A simple and easy-to-make mushroom mixed rice that doesn't require dashi. Its rustic flavor pairs well with any side dish. The convenience of freezing chopped mushrooms and cooking them directly from frozen is a major appeal.
Ingredients
Main Ingredients (2 servings)
- Rice 2 cups (approx. 300g)
- Mushrooms, total 200g
- Shiitake Mushrooms 3 pcs
- Enoki Mushrooms 50g
- Shimeji Mushrooms 50g
- Maitake Mushrooms 50g
Seasonings
- Soy Sauce 2 tbsp
- Mirin (Sweet Rice Wine) 1 tbsp
Steps
- After rinsing the **2 cups of rice**, drain it in a colander and then add it to the inner pot of your rice cooker.

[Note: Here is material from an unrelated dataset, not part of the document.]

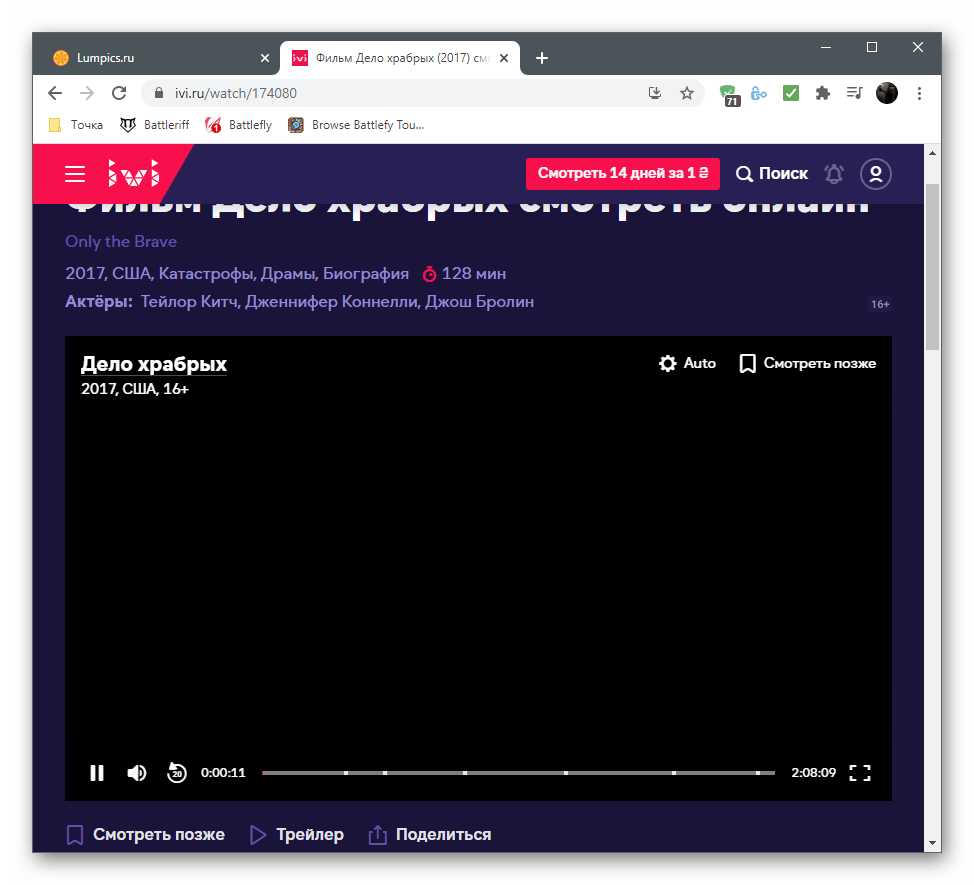Seek using the video progress bar
The image size is (974, 885).
tap(518, 773)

- Add water to the inner pot until it reaches the **1.5-cup mark (slightly less than 2 cups)**, and let it soak for **30 minutes to 1 hour**. **(This is the key!)** Soak the rice until it becomes milky white.
- Once the rice is milky, add **2 tbsp Soy Sauce** and **1 tbsp Mirin (Sweet Rice Wine)**. If the total volume is less than the **2-cup line**, add more water.
- Gently mix the seasonings with chopsticks or your hand to dissolve them.
- Trim the tough ends off the Shimeji and Enoki mushrooms, then cut them into **1cm thick pieces**.
- Lightly separate any clumps of Shimeji and Enoki mushrooms.
- Lightly tear the Maitake mushrooms by hand, then cut them into **1cm thick pieces**.
- Remove the stems from the Shiitake mushrooms, cut them in half lengthwise, then slice them **5mm thick**.
- If the Shiitake stems are bright white and fresh, trim off the very end of the stem, then tear them by hand and cook them with the caps. **(This is the key!)** Shiitake stems are also delicious, so use them.
- Spread all the chopped mushrooms (Shiitake, Enoki, Shimeji, Maitake) evenly over the rice prepared in step 4.
- Cook the rice in the rice cooker.
- Once cooked, mix everything together. It's ready!